THE INTERNATIONAL medical humanitarian organisation Médecins Sans Frontières/ Doctors Without Borders (MSF) welcomes new World Health Organisation (WHO) guidelines for HIV treatment and calls for the improvements to be rapidly implemented, enabling people and programme outcomes in developing countries to benefit. MSF also stressed that increased international support will be needed.

MSF Zimbabwe

WHO recommendations include earlier anti-retroviral therapy (ART) for people living with HIV, improved protocols to prevent HIV from being transmitted from mother to child and regular and more effective monitoring of people’s “viral load” to ensure treatment is working.

“Early HIV treatment makes a major difference – it keeps people healthier and also helps prevent the virus from spreading within communities, but we need the political and financial support to see these recommendations rolled out rapidly,” Unni Karunakara, International president of MSF said.

Use of “viral load” monitoring to ensure anti-retroviral medicines are keeping the virus suppressed is another critical advance in the recommendations.

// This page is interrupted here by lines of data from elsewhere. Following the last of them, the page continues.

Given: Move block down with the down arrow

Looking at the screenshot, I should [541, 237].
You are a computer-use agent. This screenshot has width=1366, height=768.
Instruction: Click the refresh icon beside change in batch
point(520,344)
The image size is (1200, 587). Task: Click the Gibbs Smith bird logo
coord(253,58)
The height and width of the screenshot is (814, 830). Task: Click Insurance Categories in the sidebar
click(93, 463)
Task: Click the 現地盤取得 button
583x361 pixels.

Viral load works best when linked to robust adherence support and shows multiple benefits for patients and treatment providers alike. “Viral load testing is an effective monitoring tool, especially in deciding when to switch patients on first-line treatment to second-line drugs.

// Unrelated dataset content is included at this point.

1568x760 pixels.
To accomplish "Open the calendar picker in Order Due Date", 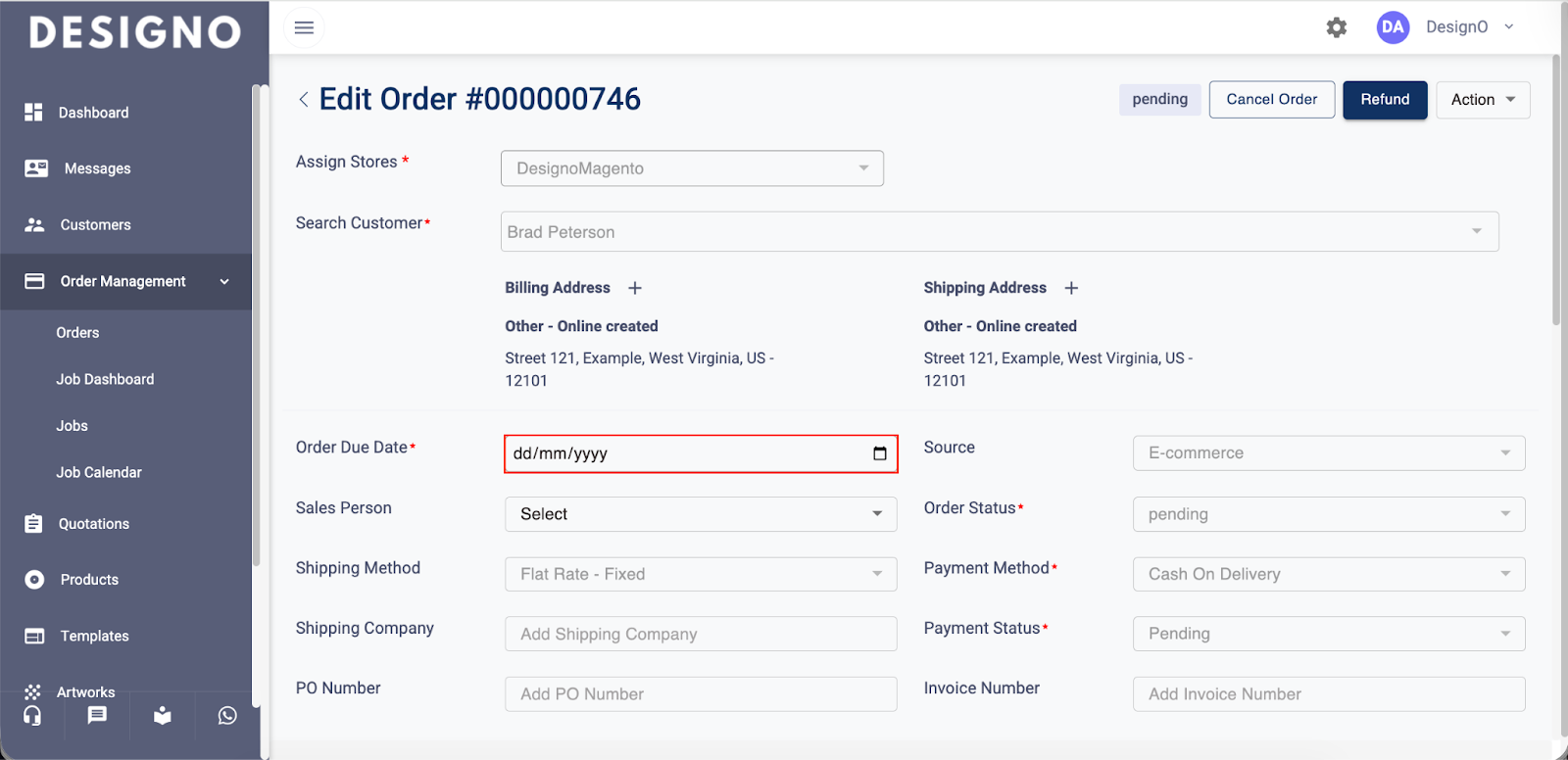I will (x=879, y=453).
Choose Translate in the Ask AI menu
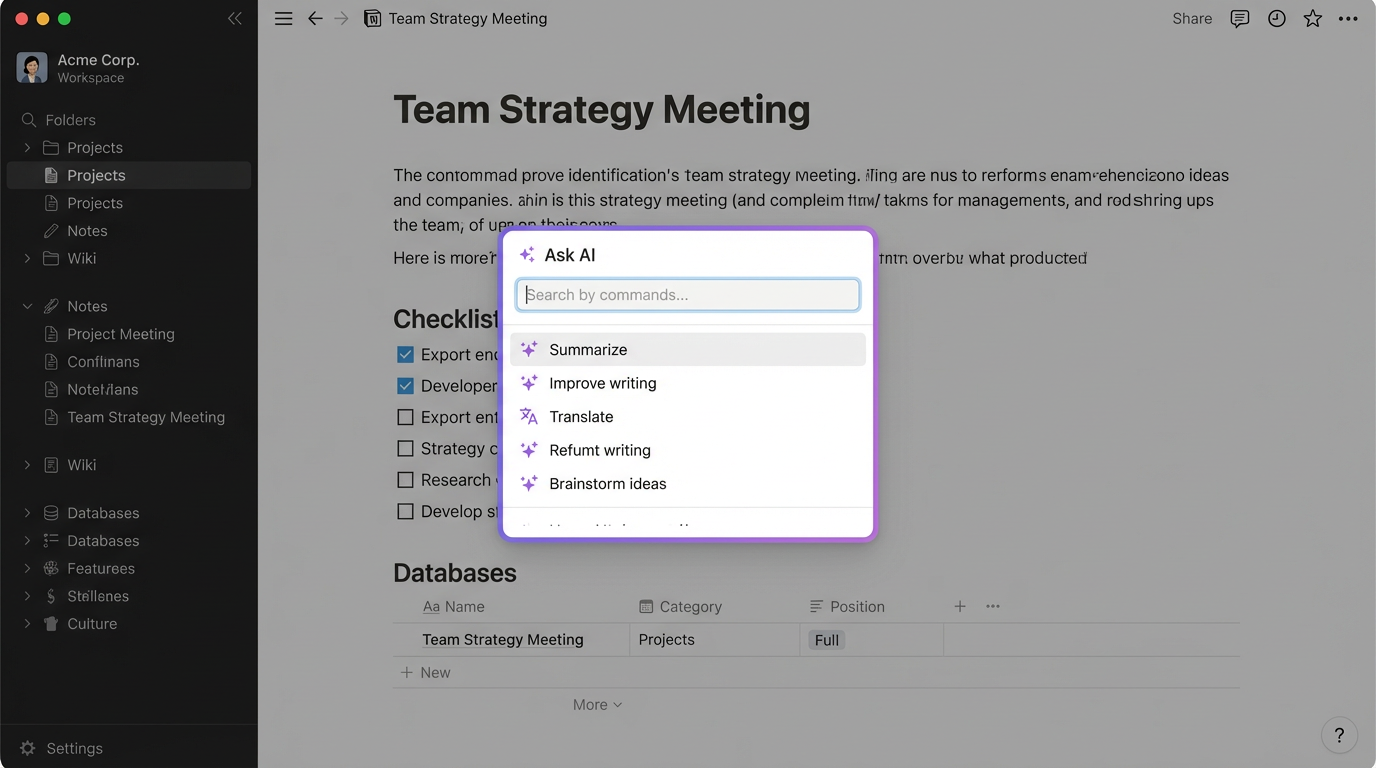 (580, 416)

“That is why here in Zimbabwe MSF is supporting the Ministry of Health and Child Welfare in setting up a viral load machine at the National Microbiology Reference Laboratory. With these new guidelines our collective goal should now be to scale up: To reach more people, retain them on treatment and with an undetectable viral load,” Fasil Tezera, MSF head of mission in Zimbabwe, said.

With the new WHO guidelines, the number of people now eligible for treatment will rise substantially.

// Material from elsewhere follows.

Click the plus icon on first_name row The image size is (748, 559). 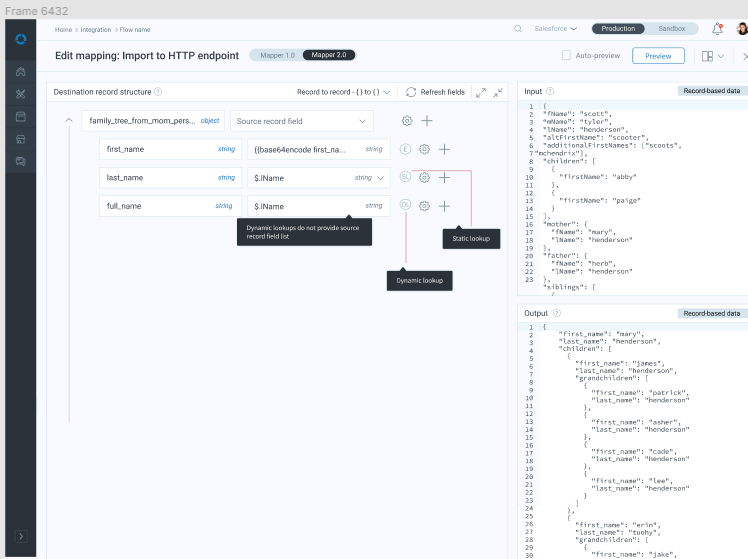point(444,149)
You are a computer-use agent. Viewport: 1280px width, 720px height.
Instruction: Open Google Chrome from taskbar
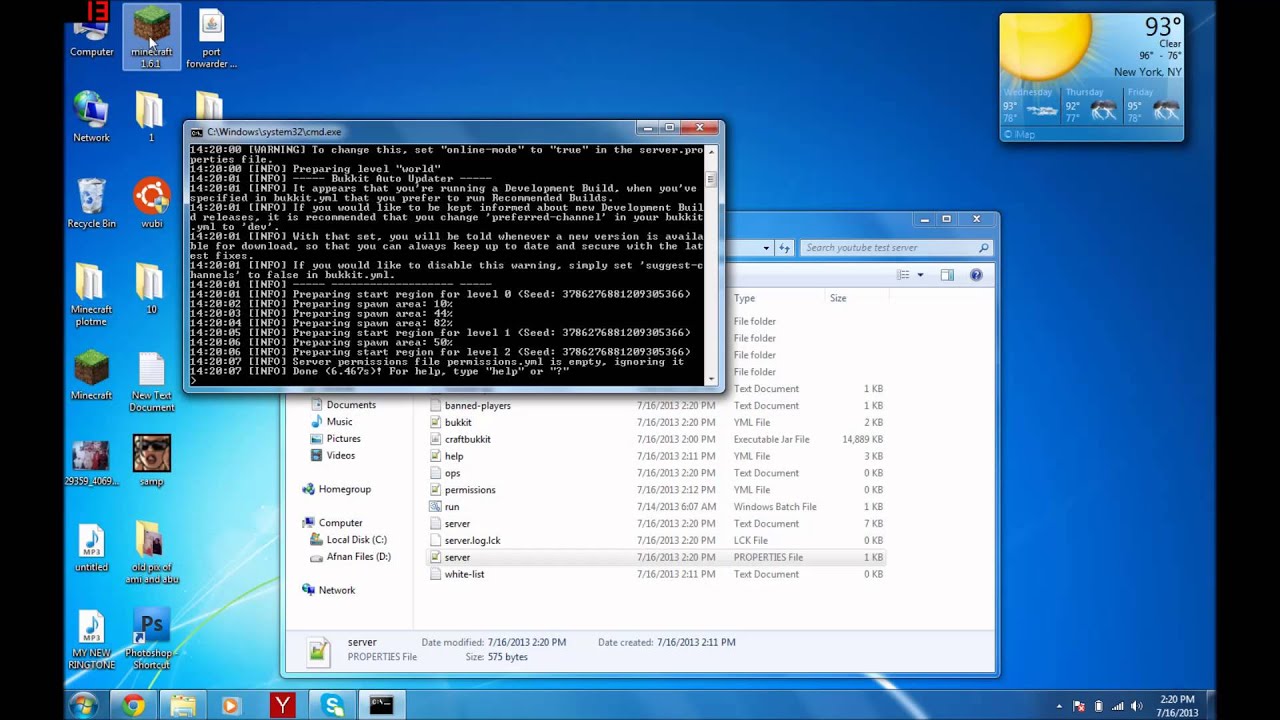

“These new treatment recommendations are ambitious and needed; they’re also feasible,” Karunakara said. “Now is not the time to be daunted, but to push forward with what we know works to get the best treatment possible to the most people, as soon as possible.

“Countries should implement these new WHO guidelines and accelerate treatment without delay, so it’s critical to mobilise international support to enable them to do so, including funding for HIV treatment programmes from donor governments and the global fund.”

Tapiwa Mupepe, a government medical officer at Gutu Rural Hospital, said the new guidelines are very beneficial, but also urged donor agencies to support the implementation of the new guidelines.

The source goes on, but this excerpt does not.